Sleipnir ! La monture d’Odin !

Sous sa forme humaine, elle aurait sans doute laissé échapper un couinement surexcité, comme une groupie devant sa star préférée. Les huit pattes de Sleipnir tressaillirent, faisant tinter les lourds anneaux de plomb qui les enchaînaient. Qui va là ?

Blanche sursauta. Elle s’était encore rendue visible sans le vouloir. La panique la submergea ; peut-être aussi le ravissement anxieux de voir pareille légende s’adresser à elle et attendre une réponse. Elle s’enfuit à la vitesse de l’éclair. L’étalon roula des yeux nerveux en discernant le scintillement électrique près de lui.

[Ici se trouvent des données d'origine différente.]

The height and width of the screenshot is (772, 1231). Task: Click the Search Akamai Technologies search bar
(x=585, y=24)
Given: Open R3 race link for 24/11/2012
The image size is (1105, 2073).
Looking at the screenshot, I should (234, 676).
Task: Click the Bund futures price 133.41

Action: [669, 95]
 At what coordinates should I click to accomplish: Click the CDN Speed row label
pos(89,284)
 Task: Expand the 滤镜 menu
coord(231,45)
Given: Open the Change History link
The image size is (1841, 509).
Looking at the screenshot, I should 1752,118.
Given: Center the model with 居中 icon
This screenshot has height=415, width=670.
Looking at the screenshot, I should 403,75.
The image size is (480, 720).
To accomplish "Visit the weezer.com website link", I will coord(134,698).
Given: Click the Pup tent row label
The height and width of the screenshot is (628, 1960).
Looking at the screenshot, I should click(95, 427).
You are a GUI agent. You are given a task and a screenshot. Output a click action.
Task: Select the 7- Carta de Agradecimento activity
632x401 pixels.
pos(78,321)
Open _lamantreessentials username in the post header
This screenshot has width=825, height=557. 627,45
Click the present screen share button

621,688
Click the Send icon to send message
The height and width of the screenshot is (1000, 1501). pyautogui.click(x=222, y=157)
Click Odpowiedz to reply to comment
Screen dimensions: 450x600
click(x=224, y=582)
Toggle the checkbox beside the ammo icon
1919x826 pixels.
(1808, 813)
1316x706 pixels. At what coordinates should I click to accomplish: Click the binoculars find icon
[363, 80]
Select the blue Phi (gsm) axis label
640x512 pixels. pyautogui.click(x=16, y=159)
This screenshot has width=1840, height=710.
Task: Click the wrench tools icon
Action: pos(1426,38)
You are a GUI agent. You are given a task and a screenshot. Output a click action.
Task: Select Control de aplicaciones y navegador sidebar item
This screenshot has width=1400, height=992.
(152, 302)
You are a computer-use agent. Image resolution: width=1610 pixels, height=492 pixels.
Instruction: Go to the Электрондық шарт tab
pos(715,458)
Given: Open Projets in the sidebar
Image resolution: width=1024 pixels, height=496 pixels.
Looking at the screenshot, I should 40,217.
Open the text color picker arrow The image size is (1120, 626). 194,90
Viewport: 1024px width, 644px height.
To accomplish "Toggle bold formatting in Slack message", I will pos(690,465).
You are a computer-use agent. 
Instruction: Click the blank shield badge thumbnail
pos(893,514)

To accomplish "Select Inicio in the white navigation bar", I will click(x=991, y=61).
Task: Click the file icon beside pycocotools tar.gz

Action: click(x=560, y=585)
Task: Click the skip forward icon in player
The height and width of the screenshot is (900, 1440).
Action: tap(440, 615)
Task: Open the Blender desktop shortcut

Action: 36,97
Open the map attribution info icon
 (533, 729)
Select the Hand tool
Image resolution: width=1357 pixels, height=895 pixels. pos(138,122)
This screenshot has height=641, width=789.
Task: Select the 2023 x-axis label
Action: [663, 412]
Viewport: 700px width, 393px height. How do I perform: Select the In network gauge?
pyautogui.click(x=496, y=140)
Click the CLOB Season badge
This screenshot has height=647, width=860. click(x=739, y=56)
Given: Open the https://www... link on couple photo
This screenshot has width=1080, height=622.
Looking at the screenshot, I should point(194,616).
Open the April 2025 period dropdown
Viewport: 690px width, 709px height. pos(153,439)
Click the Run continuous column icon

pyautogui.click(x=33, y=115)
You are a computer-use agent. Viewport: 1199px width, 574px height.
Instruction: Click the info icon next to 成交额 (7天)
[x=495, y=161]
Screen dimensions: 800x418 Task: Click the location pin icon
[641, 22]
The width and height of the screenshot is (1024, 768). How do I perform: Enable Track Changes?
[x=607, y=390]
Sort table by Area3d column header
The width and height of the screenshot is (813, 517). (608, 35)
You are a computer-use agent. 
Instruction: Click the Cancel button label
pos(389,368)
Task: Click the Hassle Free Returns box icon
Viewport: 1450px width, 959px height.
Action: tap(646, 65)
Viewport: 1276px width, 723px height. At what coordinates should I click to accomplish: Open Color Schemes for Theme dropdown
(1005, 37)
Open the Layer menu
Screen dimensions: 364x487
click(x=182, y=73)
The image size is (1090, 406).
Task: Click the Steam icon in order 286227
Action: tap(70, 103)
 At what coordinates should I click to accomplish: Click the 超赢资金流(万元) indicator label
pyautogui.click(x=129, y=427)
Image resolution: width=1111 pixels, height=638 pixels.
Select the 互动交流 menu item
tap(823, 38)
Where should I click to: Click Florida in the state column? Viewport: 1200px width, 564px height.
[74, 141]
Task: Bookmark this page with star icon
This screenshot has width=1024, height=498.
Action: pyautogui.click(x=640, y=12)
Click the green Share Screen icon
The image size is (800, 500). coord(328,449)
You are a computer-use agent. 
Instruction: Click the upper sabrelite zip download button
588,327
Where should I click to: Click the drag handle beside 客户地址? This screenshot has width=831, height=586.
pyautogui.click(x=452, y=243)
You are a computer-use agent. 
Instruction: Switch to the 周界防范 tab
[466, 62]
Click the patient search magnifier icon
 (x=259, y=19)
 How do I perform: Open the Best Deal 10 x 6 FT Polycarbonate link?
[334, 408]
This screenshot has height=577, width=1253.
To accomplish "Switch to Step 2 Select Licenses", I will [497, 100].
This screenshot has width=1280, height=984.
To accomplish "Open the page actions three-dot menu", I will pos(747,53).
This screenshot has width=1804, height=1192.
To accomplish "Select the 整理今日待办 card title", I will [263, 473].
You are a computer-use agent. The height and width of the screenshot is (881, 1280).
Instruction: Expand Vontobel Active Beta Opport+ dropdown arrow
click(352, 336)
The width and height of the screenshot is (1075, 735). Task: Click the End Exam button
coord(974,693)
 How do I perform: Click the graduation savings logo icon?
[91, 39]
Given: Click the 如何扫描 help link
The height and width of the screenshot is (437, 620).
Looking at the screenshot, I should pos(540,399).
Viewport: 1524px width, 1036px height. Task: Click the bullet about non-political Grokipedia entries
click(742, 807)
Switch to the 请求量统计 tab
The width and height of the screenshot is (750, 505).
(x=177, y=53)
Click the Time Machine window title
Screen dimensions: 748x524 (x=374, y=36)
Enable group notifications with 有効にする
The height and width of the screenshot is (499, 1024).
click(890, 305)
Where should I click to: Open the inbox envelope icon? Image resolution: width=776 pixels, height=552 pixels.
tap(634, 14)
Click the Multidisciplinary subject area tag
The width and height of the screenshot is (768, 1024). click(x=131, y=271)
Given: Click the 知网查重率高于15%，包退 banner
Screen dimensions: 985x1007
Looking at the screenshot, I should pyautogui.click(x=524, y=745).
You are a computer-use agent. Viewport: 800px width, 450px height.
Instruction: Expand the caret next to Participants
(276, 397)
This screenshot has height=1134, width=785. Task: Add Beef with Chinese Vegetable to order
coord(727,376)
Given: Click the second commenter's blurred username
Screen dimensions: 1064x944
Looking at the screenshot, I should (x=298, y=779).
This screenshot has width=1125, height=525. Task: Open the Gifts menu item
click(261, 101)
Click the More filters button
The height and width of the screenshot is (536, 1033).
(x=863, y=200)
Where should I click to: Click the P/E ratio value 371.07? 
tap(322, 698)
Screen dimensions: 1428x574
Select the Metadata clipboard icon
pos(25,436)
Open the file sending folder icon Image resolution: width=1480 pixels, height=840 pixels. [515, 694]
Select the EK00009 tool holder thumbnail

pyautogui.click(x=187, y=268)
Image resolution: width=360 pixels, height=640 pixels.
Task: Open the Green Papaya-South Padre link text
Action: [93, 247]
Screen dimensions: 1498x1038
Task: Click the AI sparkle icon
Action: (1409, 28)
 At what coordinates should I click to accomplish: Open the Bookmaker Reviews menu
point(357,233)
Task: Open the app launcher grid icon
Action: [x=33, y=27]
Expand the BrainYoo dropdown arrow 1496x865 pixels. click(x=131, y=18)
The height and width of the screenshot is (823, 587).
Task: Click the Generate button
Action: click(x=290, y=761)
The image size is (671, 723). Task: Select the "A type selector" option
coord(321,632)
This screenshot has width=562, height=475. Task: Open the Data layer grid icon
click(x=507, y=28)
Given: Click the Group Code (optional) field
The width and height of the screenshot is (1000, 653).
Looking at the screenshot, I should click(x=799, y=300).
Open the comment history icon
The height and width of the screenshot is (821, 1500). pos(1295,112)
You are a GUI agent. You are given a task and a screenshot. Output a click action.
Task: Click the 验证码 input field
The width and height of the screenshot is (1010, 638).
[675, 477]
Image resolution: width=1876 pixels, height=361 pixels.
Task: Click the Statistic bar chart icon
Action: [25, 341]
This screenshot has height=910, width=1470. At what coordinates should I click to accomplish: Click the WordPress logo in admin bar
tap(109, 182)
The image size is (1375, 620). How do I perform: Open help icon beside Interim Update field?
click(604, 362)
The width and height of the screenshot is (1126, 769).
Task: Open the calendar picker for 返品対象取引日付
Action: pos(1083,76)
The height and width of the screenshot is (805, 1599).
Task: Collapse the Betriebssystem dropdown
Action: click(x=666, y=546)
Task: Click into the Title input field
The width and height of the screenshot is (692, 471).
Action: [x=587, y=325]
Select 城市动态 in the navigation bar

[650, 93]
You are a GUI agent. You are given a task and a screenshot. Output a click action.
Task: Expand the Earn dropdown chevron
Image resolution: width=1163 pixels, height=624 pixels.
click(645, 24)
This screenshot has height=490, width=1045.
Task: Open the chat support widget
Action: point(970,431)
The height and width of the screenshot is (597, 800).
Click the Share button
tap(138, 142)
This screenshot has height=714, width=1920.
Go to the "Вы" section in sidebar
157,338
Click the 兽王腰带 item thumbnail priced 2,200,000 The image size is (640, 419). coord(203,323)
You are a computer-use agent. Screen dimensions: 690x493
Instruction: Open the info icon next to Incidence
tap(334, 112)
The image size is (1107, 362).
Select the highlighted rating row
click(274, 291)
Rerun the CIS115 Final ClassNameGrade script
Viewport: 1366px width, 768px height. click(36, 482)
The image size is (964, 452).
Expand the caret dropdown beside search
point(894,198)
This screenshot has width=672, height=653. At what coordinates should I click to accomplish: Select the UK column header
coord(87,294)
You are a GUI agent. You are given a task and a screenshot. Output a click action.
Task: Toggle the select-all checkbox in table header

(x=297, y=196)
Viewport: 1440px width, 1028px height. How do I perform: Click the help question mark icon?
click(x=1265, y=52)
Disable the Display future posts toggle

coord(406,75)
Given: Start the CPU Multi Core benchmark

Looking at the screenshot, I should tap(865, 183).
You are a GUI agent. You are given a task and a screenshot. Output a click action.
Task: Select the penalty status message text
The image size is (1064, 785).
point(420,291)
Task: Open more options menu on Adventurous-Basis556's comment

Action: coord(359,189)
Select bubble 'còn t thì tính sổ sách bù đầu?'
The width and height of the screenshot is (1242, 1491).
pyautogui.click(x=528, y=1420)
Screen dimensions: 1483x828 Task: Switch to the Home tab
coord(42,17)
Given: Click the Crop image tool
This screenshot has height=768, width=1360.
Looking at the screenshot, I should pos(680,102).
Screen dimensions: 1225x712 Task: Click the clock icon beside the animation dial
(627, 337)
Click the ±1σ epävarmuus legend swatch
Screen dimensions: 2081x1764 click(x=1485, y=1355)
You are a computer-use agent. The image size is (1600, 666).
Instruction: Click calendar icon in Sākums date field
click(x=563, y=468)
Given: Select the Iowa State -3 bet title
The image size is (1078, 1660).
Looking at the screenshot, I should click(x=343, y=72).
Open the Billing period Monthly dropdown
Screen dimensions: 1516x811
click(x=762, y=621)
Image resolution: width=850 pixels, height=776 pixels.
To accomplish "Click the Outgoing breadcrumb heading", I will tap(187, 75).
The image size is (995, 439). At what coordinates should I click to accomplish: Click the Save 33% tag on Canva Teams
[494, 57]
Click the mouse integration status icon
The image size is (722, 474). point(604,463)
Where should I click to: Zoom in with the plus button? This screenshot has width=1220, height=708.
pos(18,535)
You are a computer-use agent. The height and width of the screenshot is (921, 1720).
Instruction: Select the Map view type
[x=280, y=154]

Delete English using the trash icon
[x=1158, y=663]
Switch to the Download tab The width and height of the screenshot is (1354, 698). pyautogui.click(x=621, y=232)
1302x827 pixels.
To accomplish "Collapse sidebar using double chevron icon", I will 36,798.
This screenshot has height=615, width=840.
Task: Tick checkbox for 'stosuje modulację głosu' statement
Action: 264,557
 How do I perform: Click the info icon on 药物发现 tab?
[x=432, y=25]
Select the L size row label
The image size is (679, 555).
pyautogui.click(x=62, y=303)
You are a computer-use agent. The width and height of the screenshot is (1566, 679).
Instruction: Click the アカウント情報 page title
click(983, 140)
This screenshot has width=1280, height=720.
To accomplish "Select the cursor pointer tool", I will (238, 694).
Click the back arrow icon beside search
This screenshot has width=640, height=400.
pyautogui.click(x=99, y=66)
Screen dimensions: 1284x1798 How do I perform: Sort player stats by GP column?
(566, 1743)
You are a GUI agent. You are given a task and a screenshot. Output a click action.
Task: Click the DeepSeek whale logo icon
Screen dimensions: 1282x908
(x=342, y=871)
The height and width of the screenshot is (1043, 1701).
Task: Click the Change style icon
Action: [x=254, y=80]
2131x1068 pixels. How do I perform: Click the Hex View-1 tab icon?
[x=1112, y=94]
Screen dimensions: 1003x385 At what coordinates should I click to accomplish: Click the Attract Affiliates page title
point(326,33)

Mais Blanche l’avait déjà oublié.

Un tonnerre d’aboiements venait de s’élever dans le silence, la faisant sursauter. Le son était un peu étouffé, comme si une meute entière se trouvaient enfermée quelque part sous terre… Elle finit par comprendre que le bruit provenait d’une autre bête. Une bête stupéfiante, plus encore que Sleipnir.

La créature se trouvait en contrebas du quai, enchaînée sur les rails du métro, et n’avait rien de commun avec les autres prisonniers. Elle était perchée sur quatre pattes de cerf, longues comme des échasses. Son corps évoquait celui d’un léopard, souple et couvert d’ocelles noires et fauves ; mais elle avait un long cou écailleux et une tête aux yeux pâles, qui semblait presque celle d’un serpent. Et les aboiements venaient d’elle. Pas de sa bouche, car elle était muselée par une chaîne… mais des profondeurs de son ventre. Comme si elle avait avalé une meute entière, qui était restée en vie dans ses entrailles.

Le raijū la contourna avec précaution. Chacune de ses pattes étaient ficelée aux rails, ce qui l’obligeait à garder le corps arqué. La colère envahit Blanche devant cette vision. Depuis combien de temps Midas les gardait-il tous ainsi ?

Investie de sa mission, plus encore qu’au début – il fallait que quelqu’un libère ces pauvres bêtes – elle remonta de l’autre côté du quai.

Et elle les trouva enfin. Alsvinnr et Árvakr. Les coursiers célestes, ceux qui tiraient le char du Soleil.